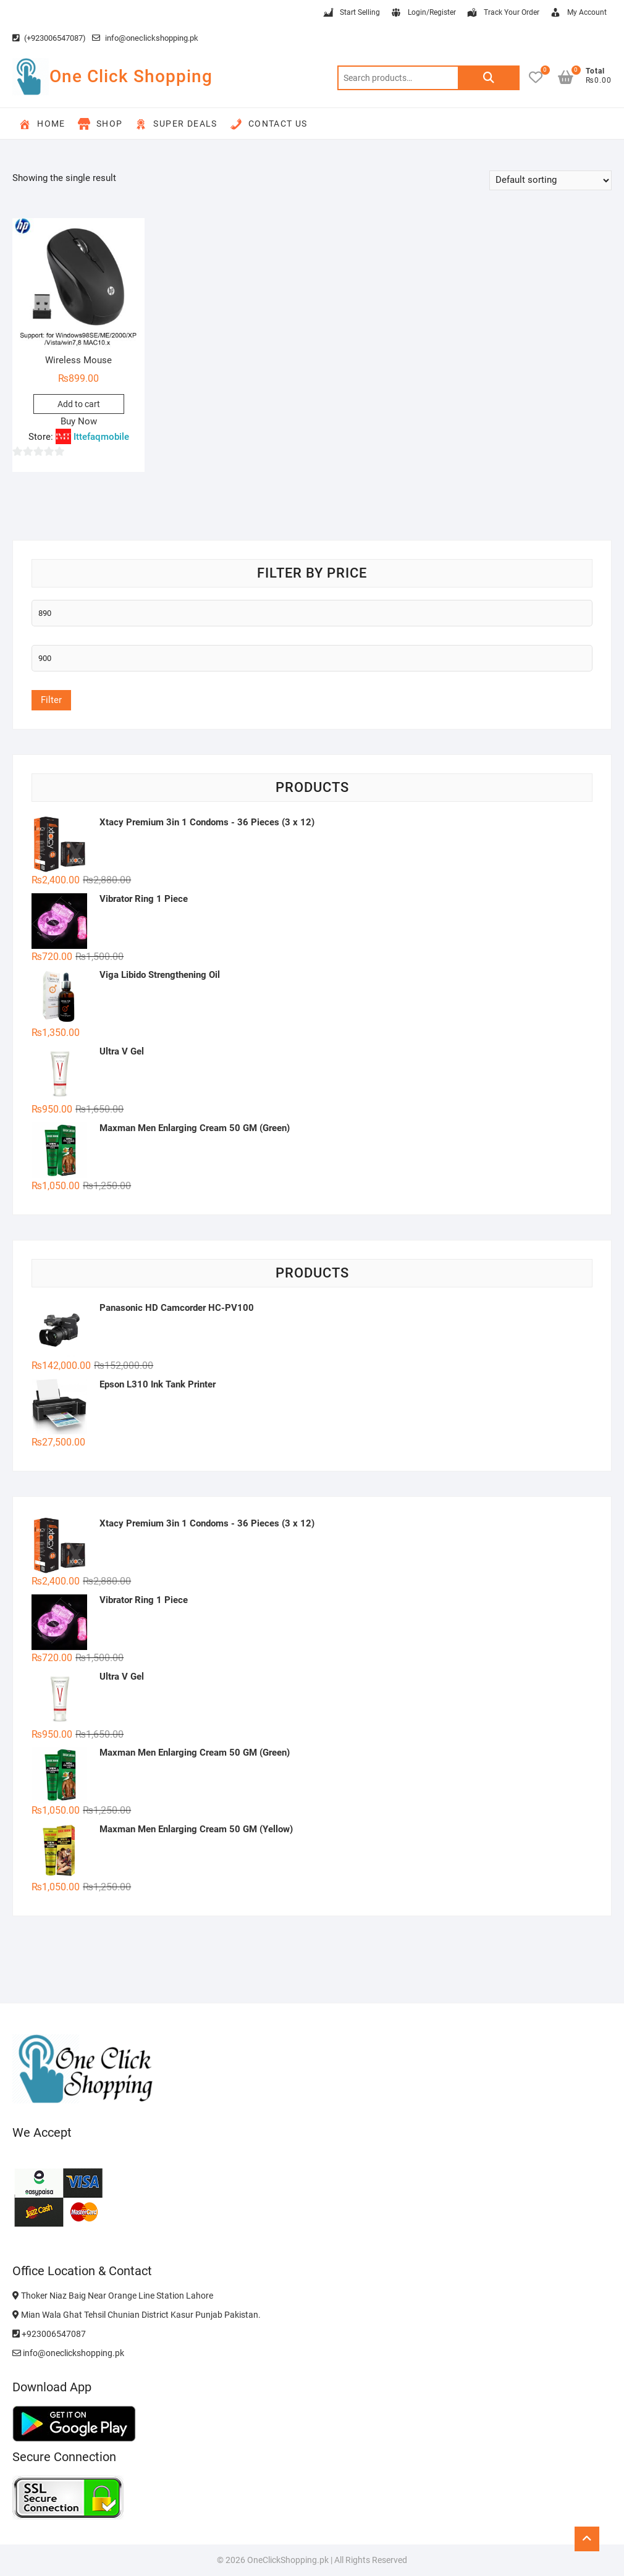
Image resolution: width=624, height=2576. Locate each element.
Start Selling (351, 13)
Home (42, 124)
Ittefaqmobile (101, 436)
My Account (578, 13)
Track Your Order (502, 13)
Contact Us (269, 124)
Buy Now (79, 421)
========================================
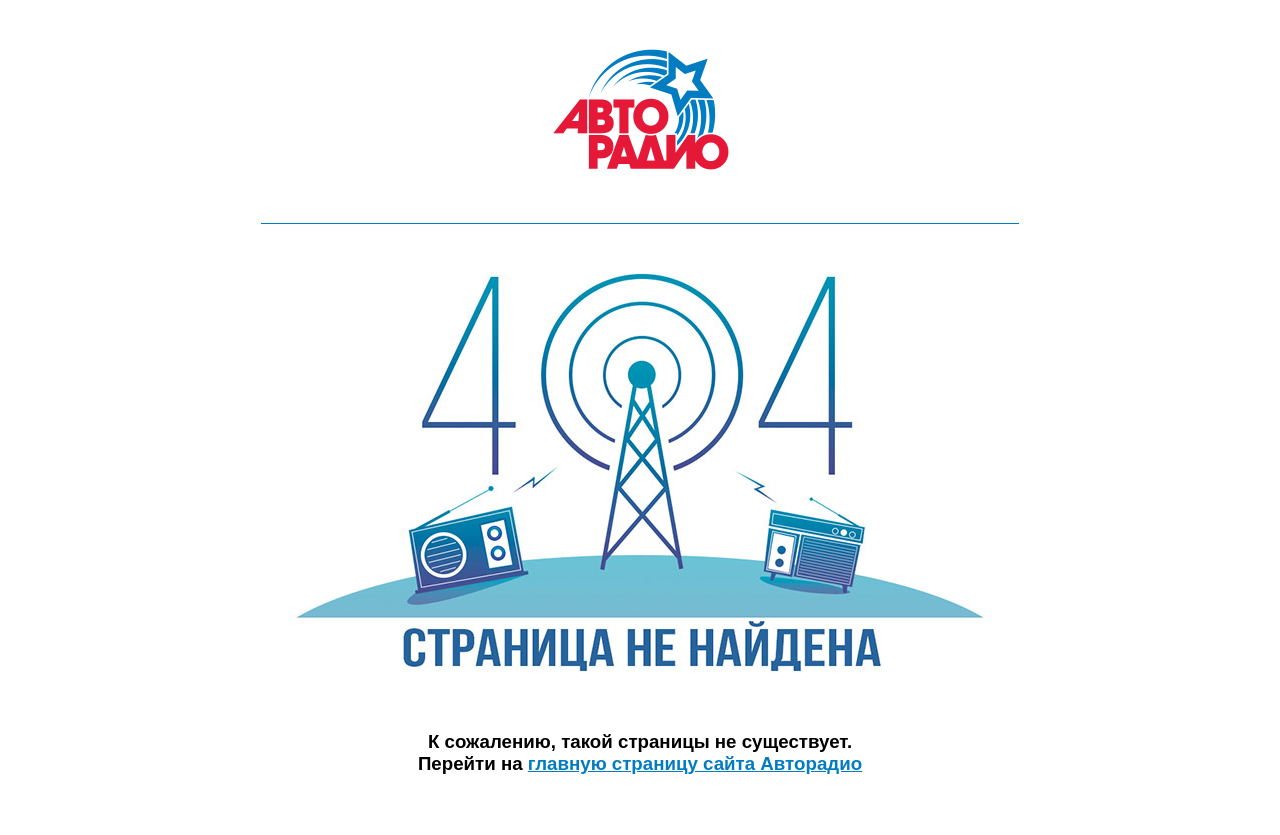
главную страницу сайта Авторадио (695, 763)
========================================
◆ GOAL ◆
Collect every line in the listing above that contains the word "Locate", copying each line in full.

◆ TASK OUTPUT ◆
Image resolution: width=624, height=2576. Locate each element.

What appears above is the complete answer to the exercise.